2、随着新一代测序平台的市场化,rna测序(rna sequencing,rna-seq)技术已成为了转录组学研究的重要手段之一。该技术利用新一代高通量测序平台对基因组cdna测序,通过统计相关reads(用于测序的cdna小片段)数计算出不同mrna的表达量,分析转录本的结构和表达水平,同时发现未知转录本和稀有转录本,精确地识别可变剪切位点以及编码序列单核苷酸多态性,提供最全面的转录组信息。转录组测序技术流程主要包括样品制备、文库构建、dna成簇扩增、高通量测序和数据分析,相对于传统的芯片杂交平台,rna-seq技术具有诸多独特优势,转录组测序无需预先针对已知序列设计探针,即可对任意物种的整体转录活动进行检测,提供更精确的数字化信号、更高的检测通量以及更广泛的检测范围,是目前深入研究转录组的强大工具。

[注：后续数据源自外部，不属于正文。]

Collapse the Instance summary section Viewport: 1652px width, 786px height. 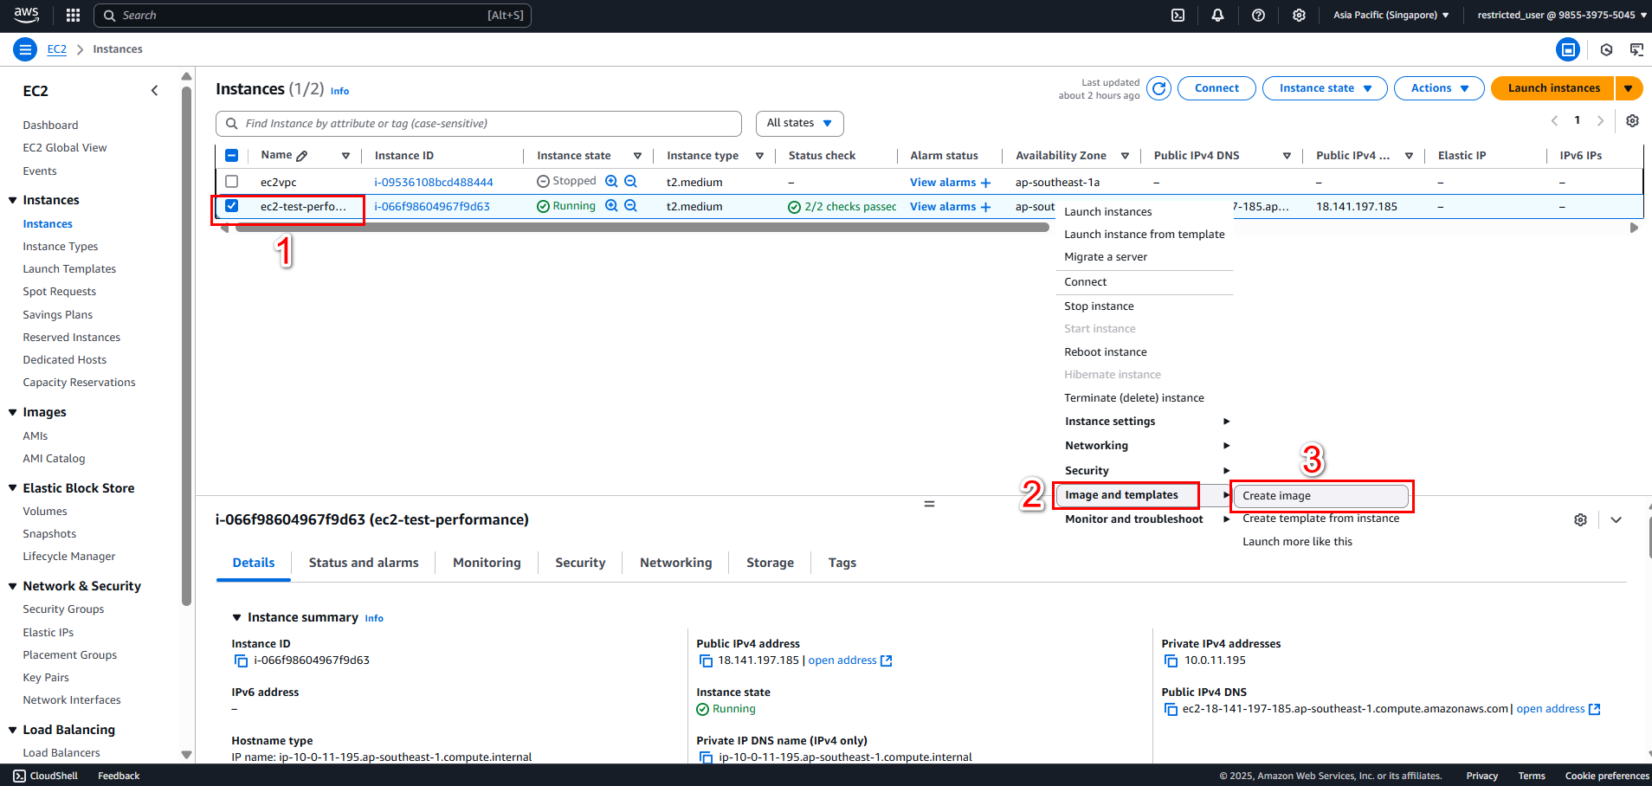[x=236, y=617]
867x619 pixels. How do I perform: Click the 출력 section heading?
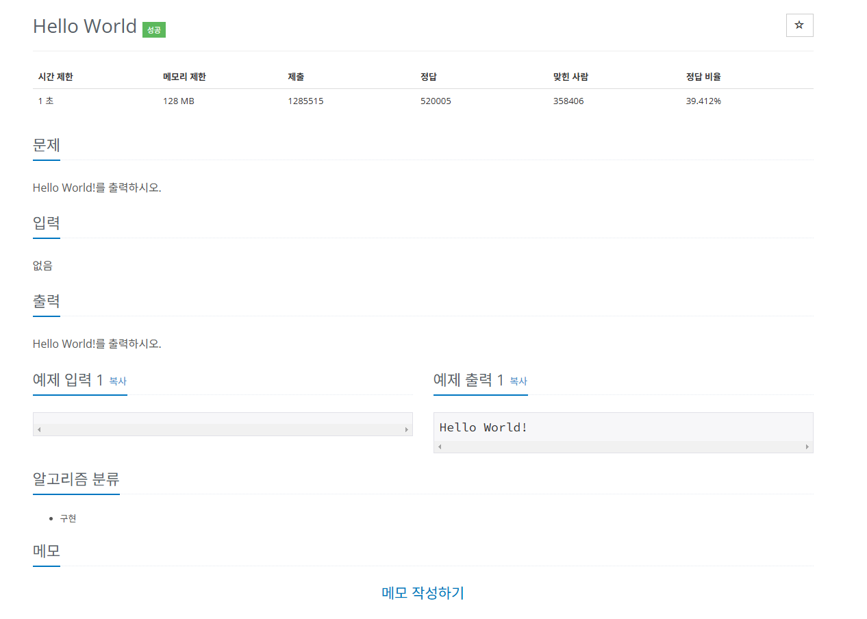point(46,301)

3、由于rrna在总rna中含量丰富,直接对总rna进行测序会检测到过多的rrna而掩盖其它编码基因的表达丰度,通常的策略是在测序之前从总rna中去除rrna,因而rrna去除的效率决定了转录组测序能否最大化读取到样品转录产物的信息。
4、目前,从样品总rna中去除rrna的商品化试剂盒方法包括ribo-zero(epicentre),ribo-minus(thermofisher scientific),nebnext rrna depletion kits(neb)等,它们虽然都能去除大部分rrna,但是其方法成本、rna投入量要求较高,操作繁琐,耗时等。
技术实现思路
1、为了解决上述技术问题中的至少一个,本发明旨在提供一种直接、可靠的方法,实现高效率、低成本rrna去除,显著提高目标rna分子(mrna、lncrna、circrna等)检测的特异性和准确度,从而能在样品中发掘利用到更多有用的转录组信息。为此,本发明采用的技术方案如下:
2、本发明第一方面提供一种去除rrna的探针组合物,所述探针组合物包括seq idno.1~seq id no.101所示的探针。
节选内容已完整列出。